Ostatnio zaczęłam karmić zakwas tylko białą mąką pszenną. Dodatkowo po raz pierwszy w swoim życiu tydzień postał w lodówce, jak byłam na urlopie. Nie wiem która z tych rzeczy, ale polepszyło to znacznie fermentację. Ciasto rośnie ładniej, ma bardziej równomierny przekrój, nie przefermentowuje tak łatwo. I przestało siadać w lodówce.
#365chlebowgazelki
@SiostraNieZdradziDziewczynaTak Byłam pewna że ktoś spyta
Na stole
@GazelkaFarelka
A jakie proporcje dodajesz zeby dokarmiać zakwas?
@biskitus 10g zakwasu, 30g wody 50g mąki pszennej chlebowej
Hmmm. Wyszedł w formie gęstego ciasta, takiego na pizzę. Taka powinna być? Na mące żytniej zawsze robiłem o konsystencji gęstej śmietany.
@biskitus Tak, na mące pszennej powinien być gęsty. Niektórzy karmią nawet 30g wody i 60g mąki, czyli jeszcze bardziej gęsty. Im bardziej gęsty zakwas, tym większa dominacja w nim drożdży, a mniejsza bakterii kwasu mlekowego. Kwasy (mlekowy i octowy) wytwarzane przez bakterie kwasu mlekowego i octowego niszczą gluten, który "trzyma" bąble napierdziane przez drożdże w cieście. Im tych bakterii mniej w stosunku do drożdży, tym ciasto jest bardziej napompowane, wyrośnięte i puszyste.
Wyślesz fotkę swojego dojrzałego zakwasu? Żebym wiedział jak wygląda najedzony w pełni. I fajnie by było głodnego.
W lodówce tydzień / dwa bez jedzenia wytrzyma? Na żytniej nie było problemu.
@biskitus Czy wytrzyma tydzień w lodówce - tak. Dwa prawdopodobnie też. Pamiętaj, że nie używamy do pieczenia takiego od razu z lodówki, tylko trzeba go nakarmić przynajmniej raz, ja robię to minimum dwa razy a często i więcej. Wyciągam z lodówki minimum dobę wcześniej, biorę 10 g do nowego słoika, dokarmiam 30 i 50, zawartość starego słoika wywalam. Potem znowu część wywalam i dokarmiam tak żeby mi finalnie wyszło tyle zakwasu, co potrzebuję do ciasta plus odrobina żeby prowadzić zakwas dalej.
Teraz tak wygląda w lodówce, ale to nie ma znaczenia. Zrobię ci fotę jak będzie wyciągnięty, dokarmiony, dojrzały do użycia do ciasta.

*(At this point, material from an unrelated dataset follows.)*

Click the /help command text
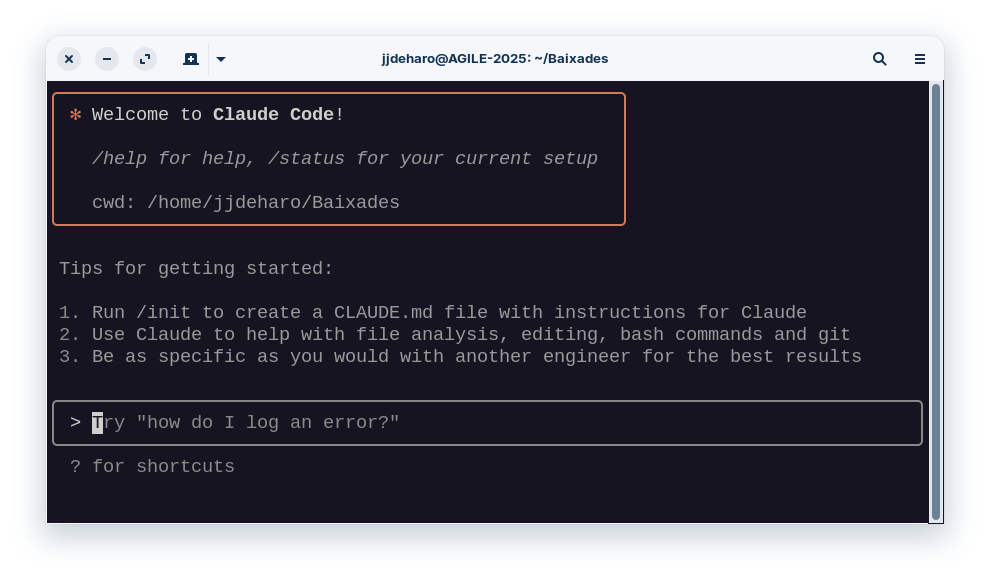(119, 158)
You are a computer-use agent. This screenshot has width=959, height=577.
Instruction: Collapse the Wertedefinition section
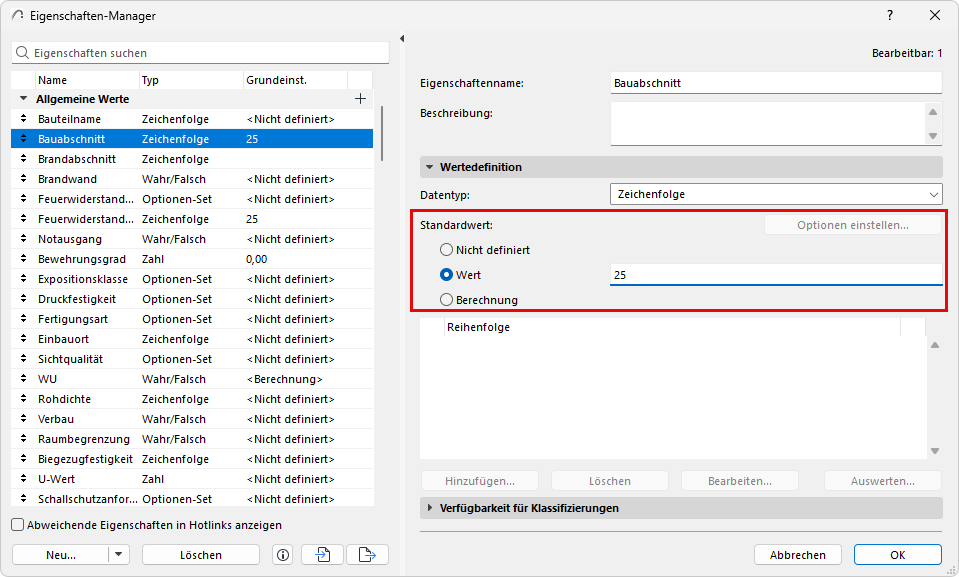(430, 167)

Będę wdzięczny za przepis tych pięknych chlebków. Pieczesz je w garnkach czy w piecu z parą?
@biskitus Na normalnej blasze, w zwykłym normalnym piekarniku. Robię ostatnio dwa bochenki na raz, dzięki czemu piekarnik jest dobrze zaparowany sam z siebie (psikam wodą jeszcze chlebki przed pieczeniem).
Robię w proporcjach (1 bochenek)
300g mąki chlebowej 750
60g zakwasu
7g soli
220g wody
Mieszam wszystko oprócz soli, zstawiam na 30 minut, dodaję sól, wyrabiam.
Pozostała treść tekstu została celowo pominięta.